=== Extracted records ===

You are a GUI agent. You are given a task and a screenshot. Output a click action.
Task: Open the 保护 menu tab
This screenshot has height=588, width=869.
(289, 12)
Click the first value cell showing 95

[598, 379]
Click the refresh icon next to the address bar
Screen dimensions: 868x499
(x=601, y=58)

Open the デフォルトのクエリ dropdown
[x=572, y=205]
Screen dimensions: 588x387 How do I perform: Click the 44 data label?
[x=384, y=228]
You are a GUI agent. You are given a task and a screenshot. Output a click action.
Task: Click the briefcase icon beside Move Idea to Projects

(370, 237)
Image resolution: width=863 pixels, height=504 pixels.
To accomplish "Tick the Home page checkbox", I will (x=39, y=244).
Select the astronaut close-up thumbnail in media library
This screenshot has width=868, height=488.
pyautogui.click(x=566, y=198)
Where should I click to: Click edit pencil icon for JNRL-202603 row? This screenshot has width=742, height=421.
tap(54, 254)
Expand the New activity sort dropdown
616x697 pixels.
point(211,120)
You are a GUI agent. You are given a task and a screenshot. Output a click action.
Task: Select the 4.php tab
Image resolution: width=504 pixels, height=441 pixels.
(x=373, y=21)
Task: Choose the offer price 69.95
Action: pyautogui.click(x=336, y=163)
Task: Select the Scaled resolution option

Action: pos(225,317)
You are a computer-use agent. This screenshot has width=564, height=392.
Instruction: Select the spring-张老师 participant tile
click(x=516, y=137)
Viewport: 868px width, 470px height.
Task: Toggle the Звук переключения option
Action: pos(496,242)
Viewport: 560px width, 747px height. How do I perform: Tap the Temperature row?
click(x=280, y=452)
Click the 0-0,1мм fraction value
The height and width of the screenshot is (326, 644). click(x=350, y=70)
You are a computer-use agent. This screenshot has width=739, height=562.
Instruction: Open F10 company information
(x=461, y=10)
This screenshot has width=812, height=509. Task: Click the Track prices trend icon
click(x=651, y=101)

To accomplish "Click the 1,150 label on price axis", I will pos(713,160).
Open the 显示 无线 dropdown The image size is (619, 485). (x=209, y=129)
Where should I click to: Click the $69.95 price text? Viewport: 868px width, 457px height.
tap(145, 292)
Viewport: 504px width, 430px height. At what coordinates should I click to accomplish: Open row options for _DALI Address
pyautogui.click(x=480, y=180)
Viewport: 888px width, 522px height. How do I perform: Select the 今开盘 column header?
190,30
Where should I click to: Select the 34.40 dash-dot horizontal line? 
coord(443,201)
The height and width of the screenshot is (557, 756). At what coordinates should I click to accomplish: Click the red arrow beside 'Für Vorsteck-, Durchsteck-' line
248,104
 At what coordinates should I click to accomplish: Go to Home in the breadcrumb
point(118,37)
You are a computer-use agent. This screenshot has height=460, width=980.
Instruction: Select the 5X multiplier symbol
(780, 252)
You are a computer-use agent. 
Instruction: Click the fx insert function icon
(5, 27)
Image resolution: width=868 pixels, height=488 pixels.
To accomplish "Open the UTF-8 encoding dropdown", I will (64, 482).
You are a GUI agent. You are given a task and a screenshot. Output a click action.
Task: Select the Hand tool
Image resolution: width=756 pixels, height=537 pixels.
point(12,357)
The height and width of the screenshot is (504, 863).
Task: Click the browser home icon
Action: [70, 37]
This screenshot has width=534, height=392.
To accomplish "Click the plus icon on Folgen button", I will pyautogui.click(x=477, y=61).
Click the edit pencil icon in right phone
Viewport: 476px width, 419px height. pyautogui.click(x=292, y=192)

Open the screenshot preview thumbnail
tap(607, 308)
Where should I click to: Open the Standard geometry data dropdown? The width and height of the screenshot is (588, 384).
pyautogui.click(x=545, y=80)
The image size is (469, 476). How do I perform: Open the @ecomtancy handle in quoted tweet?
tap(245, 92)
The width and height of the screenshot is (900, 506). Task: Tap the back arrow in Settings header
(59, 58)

===

> What the task requires
Among the lines of the data, identify those with the word "computer". Copy each of them.

> Written answer
You are a computer-use agent. This screenshot has width=564, height=392.
You are a computer-use agent. This screenshot has width=739, height=562.
You are a computer-use agent. This screenshot has height=460, width=980.
You are a computer-use agent. 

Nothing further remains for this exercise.